### TASK TO CARRY OUT
Only the lines from the start of the data through the line containing "Viewport: 1358px width, 533px height." should be written out, exactly as they are, with both ends included and the pictures left out.

● ● ● ● ● ● ●

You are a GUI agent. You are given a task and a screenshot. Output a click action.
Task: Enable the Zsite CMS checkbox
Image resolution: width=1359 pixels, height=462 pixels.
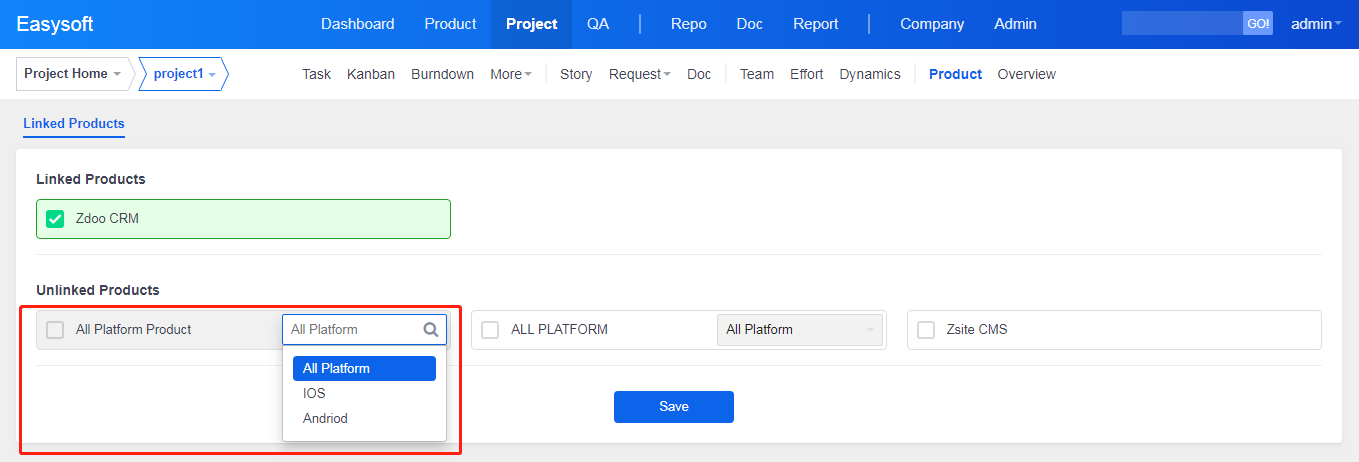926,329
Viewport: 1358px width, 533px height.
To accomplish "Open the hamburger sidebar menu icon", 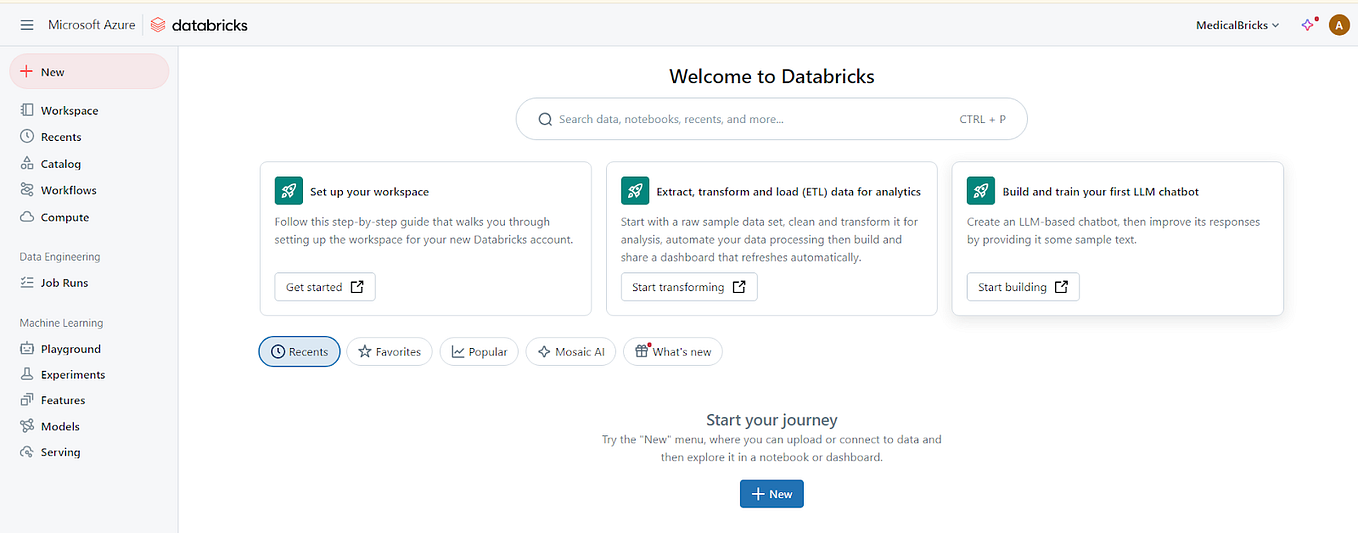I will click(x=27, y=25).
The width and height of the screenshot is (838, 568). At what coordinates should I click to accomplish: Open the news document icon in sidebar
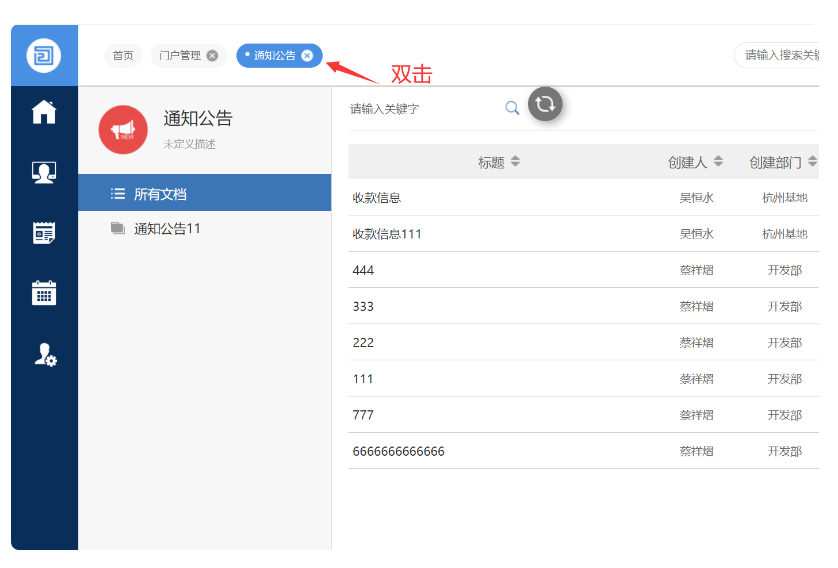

● ● ● ● ● ● ●

### ANSWER
You are a GUI agent. You are given a task and a screenshot. Output a click action.
Task: Enable the Zsite CMS checkbox
Image resolution: width=1359 pixels, height=462 pixels.
926,329
Viewport: 1358px width, 533px height.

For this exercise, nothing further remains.